- _EXERCISE_: Rewrite the listing below with every "How do I perform" changed to "How can I carry out", and leave everything else unchanged.

- _GIVEN DATA_:
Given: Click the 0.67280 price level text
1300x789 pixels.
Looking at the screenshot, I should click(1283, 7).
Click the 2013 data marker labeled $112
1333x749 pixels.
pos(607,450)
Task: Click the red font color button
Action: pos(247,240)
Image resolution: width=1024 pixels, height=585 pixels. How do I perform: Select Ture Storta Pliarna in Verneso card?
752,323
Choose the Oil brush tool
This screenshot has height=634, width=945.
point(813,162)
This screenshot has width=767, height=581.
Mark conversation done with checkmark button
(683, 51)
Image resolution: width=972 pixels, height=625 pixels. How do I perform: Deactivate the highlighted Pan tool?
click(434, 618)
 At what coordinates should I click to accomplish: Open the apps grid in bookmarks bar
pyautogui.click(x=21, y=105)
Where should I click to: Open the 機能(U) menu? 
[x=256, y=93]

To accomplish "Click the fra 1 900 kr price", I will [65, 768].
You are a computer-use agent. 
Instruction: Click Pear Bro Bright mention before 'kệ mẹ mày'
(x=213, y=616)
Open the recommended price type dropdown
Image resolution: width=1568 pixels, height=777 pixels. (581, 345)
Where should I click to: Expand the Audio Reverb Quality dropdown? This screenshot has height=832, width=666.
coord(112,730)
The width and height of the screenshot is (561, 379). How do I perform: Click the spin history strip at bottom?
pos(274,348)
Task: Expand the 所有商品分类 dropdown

- _WRITTEN ANSWER_:
Given: Click the 0.67280 price level text
1300x789 pixels.
Looking at the screenshot, I should click(1283, 7).
Click the 2013 data marker labeled $112
1333x749 pixels.
pos(607,450)
Task: Click the red font color button
Action: pos(247,240)
Image resolution: width=1024 pixels, height=585 pixels. How can I carry out: Select Ture Storta Pliarna in Verneso card?
752,323
Choose the Oil brush tool
This screenshot has height=634, width=945.
point(813,162)
This screenshot has width=767, height=581.
Mark conversation done with checkmark button
(683, 51)
Image resolution: width=972 pixels, height=625 pixels. How can I carry out: Deactivate the highlighted Pan tool?
click(434, 618)
 At what coordinates should I click to accomplish: Open the apps grid in bookmarks bar
pyautogui.click(x=21, y=105)
Where should I click to: Open the 機能(U) menu? 
[x=256, y=93]

To accomplish "Click the fra 1 900 kr price", I will [65, 768].
You are a computer-use agent. 
Instruction: Click Pear Bro Bright mention before 'kệ mẹ mày'
(x=213, y=616)
Open the recommended price type dropdown
Image resolution: width=1568 pixels, height=777 pixels. (581, 345)
Where should I click to: Expand the Audio Reverb Quality dropdown? This screenshot has height=832, width=666.
coord(112,730)
The width and height of the screenshot is (561, 379). How can I carry out: Click the spin history strip at bottom?
pos(274,348)
Task: Expand the 所有商品分类 dropdown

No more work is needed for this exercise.